### DOCUMENT PASSAGE:

----------

September 15, 2022 • Paul Rodden • Season: 2022 • Episode: 148
Listen On Your Favorite App:
Welcome to The Hydrogen Podcast!
In episode 148, Linde announces a big green hydrogen plant in the US. Recharge news has an exclusive on European hydrogen requirements. And Toyota and NREL announced a very important project. All this on today's hydrogen podcast.
Thank you for listening and I hope you enjoy the podcast. Please feel free to email me at email@example.com with any questions. Also, if you wouldn't mind subscribing to my podcast using your preferred platform… I would greatly appreciate it.
VISIT THE HYDROGEN PODCAST WEBSITE
CHECK OUT OUR BLOG
WANT TO SPONSOR THE PODCAST? Send us an email to: firstname.lastname@example.org
NEW TO HYDROGEN AND NEED A QUICK INTRODUCTION?
Start Here: The 6 Main Colors of Hydrogen
Linde announces a big green hydrogen plant in the US. Recharge news has an exclusive on European hydrogen requirements. And Toyota and NREL announced a very important project. All this on today's hydrogen podcast.
So the big questions in the energy industry today are, how is hydrogen the primary driving force behind the evolution of energy? Where's capital being deployed for hydrogen projects globally? And where are the best investment opportunities for early adopters who recognize the importance of hydrogen? I will address the critical issues and give you the information you need to deploy capital. Those are the questions that will unlock the potential of hydrogen and this podcast will give you the answers. My name is Paul Rodden and welcome to the hydrogen podcast.
In our press release on September 8, Linde announced that it would build a 35 megawatt PEM electrolyzer to produce green hydrogen in Niagara Falls in New York. The new plant will be the largest electrolyzer installed by Linde globally and will more than double Linde's green liquid hydrogen production capacity in the United States. Linde will build own and operate the industrial scale electrolyzer and use hydroelectric power to produce green liquid hydrogen. The plan is expected to start up by 2025 Linde will leverage its existing liquefier and distribution infrastructure to supply existing and new customers. This project is the first of several electrolyzers Linde expects to build in the US to address green liquid hydrogen demand, and a quote from Todd Lawson, the Vice President of the East region and at Linde.

----------

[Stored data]
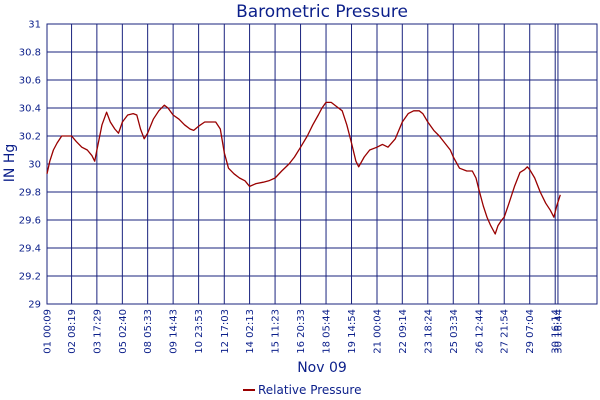 This screenshot has height=400, width=600. Describe the element at coordinates (30, 138) in the screenshot. I see `y-tick-label: 30.2` at that location.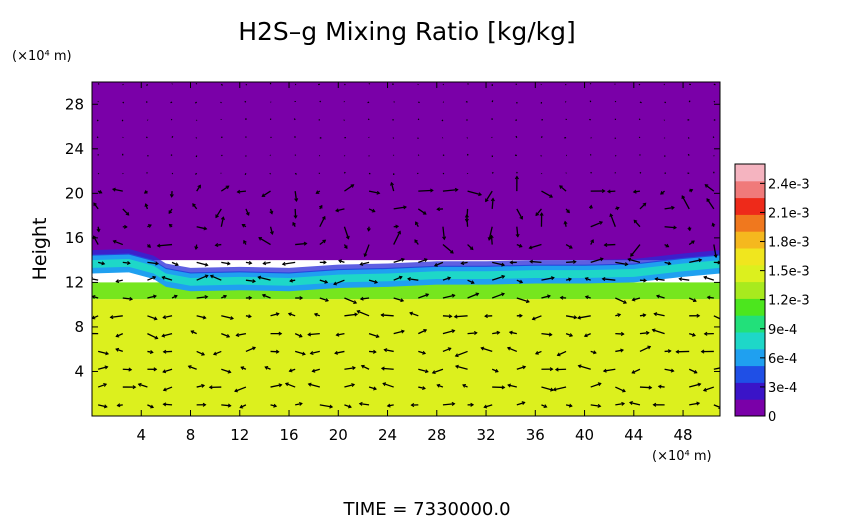  Describe the element at coordinates (772, 418) in the screenshot. I see `colorbar-tick-label: 0` at that location.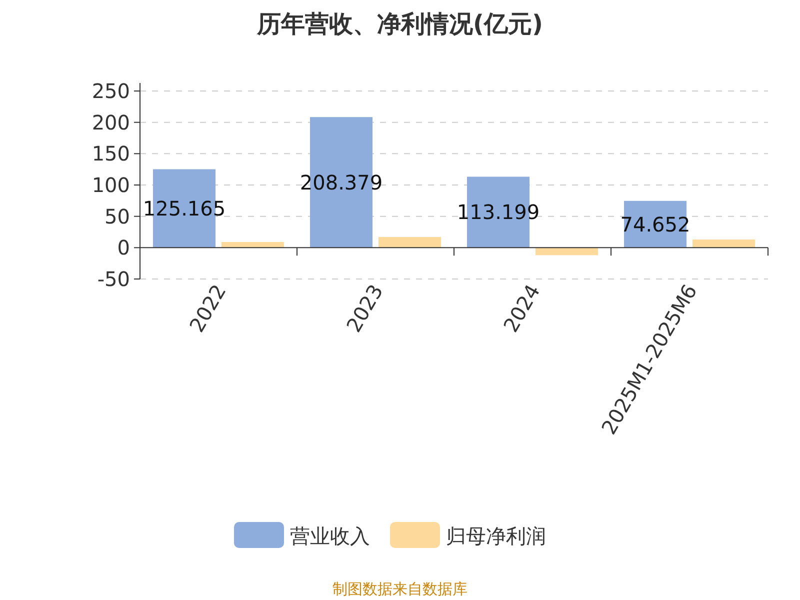  I want to click on y-tick-label: 50, so click(117, 216).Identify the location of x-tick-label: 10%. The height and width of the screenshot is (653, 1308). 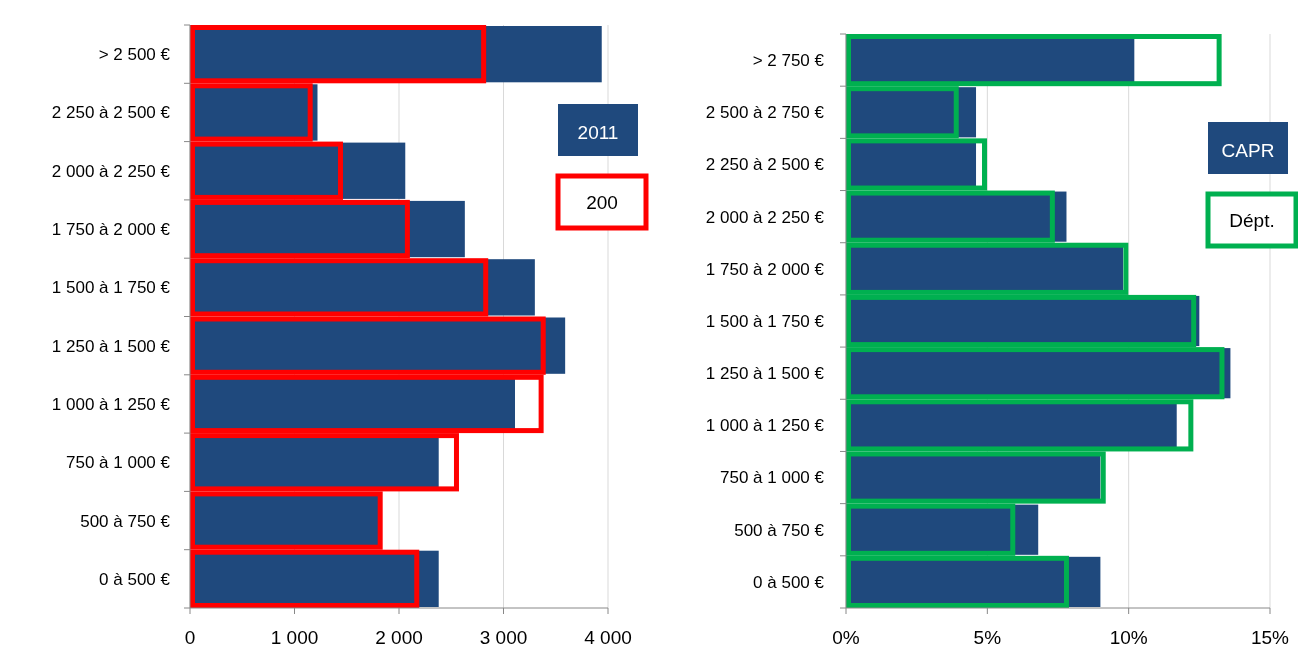
(1128, 638).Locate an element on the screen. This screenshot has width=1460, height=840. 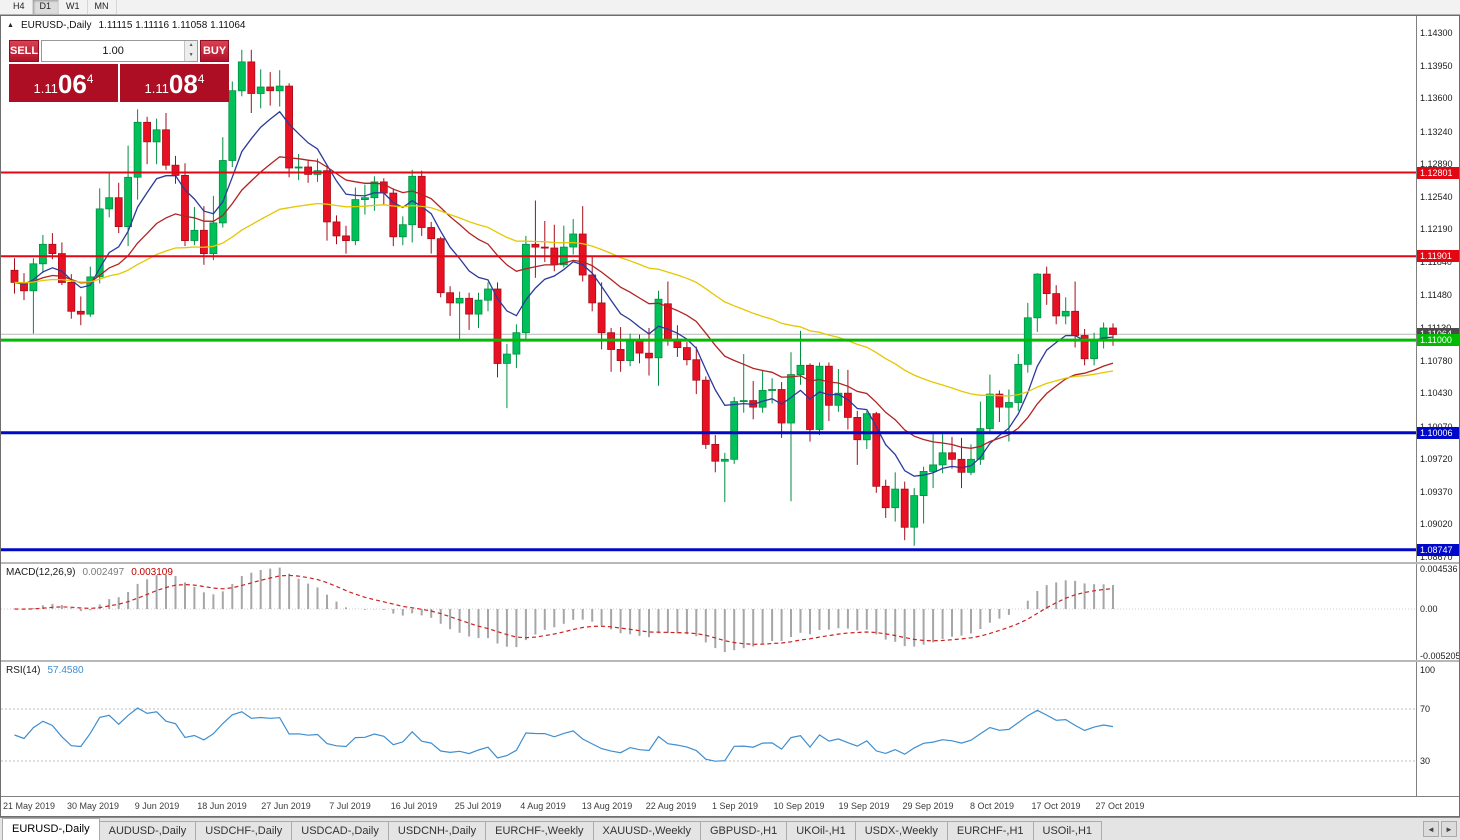
rsi-axis-label: 100 is located at coordinates (1428, 670).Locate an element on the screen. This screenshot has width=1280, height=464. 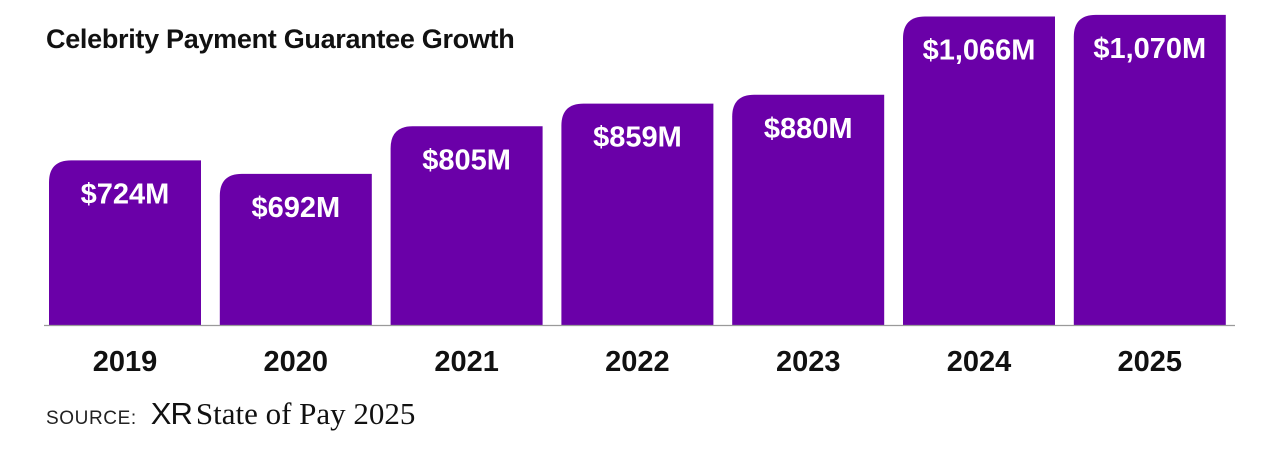
bar-2020 is located at coordinates (296, 249).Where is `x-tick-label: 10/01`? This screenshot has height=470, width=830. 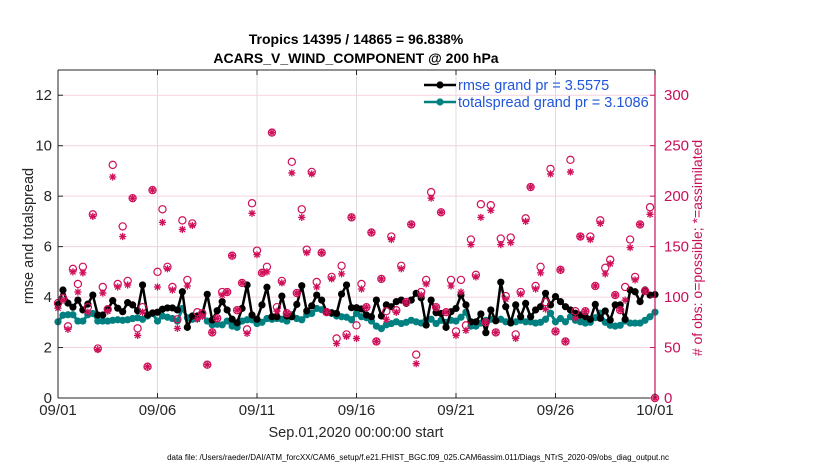
x-tick-label: 10/01 is located at coordinates (655, 410).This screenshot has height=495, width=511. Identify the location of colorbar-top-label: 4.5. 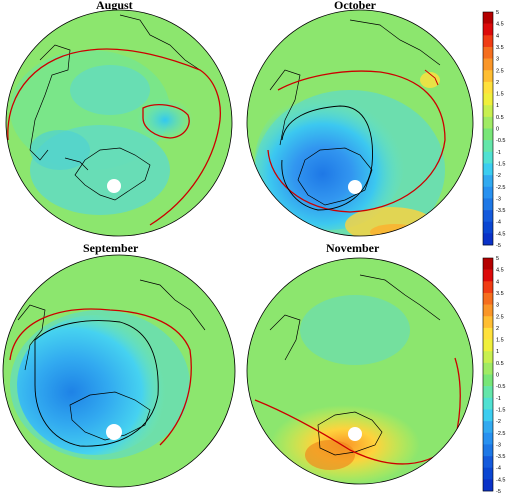
(500, 25).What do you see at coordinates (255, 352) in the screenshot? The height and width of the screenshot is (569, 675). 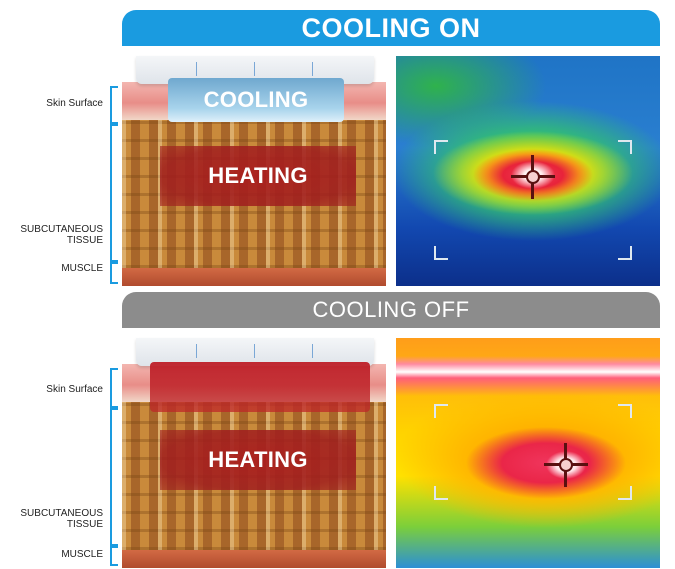 I see `applicator-device` at bounding box center [255, 352].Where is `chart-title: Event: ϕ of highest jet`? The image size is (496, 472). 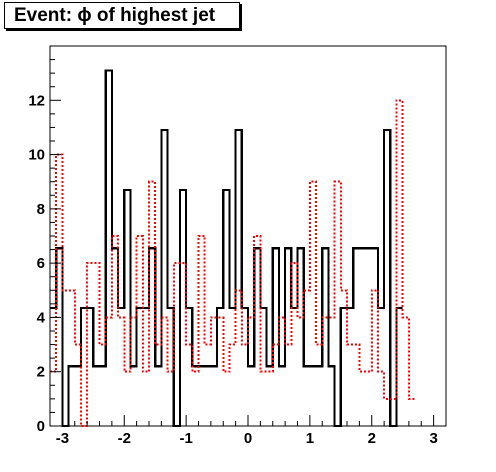
chart-title: Event: ϕ of highest jet is located at coordinates (122, 16).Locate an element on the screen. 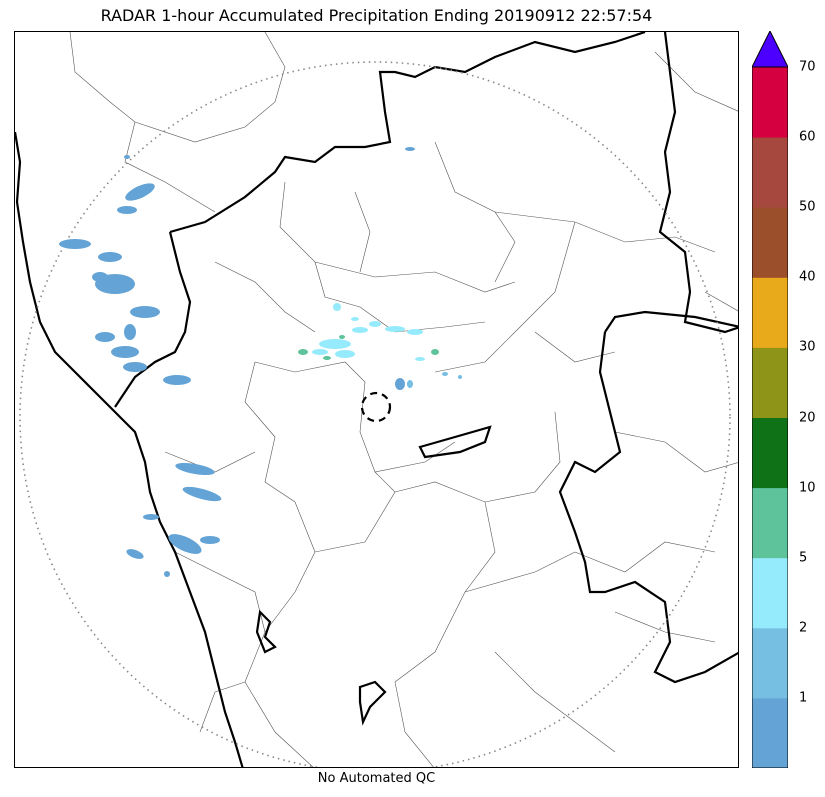 The image size is (825, 797). colorbar-tick-label: 1 is located at coordinates (804, 698).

----------

### WORK TO BE COMPLETED:
From the podcast episode page, copy the passage that starts with "Thank you for" and ends with "A QUICK INTRODUCTION?", switching "preferred platform" to "favorite platform".

### ANSWER SPACE:
Thank you for listening and I hope you enjoy the podcast. Please feel free to email me at email@example.com with any questions. Also, if you wouldn't mind subscribing to my podcast using your favorite platform… I would greatly appreciate it.
VISIT THE HYDROGEN PODCAST WEBSITE
CHECK OUT OUR BLOG
WANT TO SPONSOR THE PODCAST? Send us an email to: firstname.lastname@example.org
NEW TO HYDROGEN AND NEED A QUICK INTRODUCTION?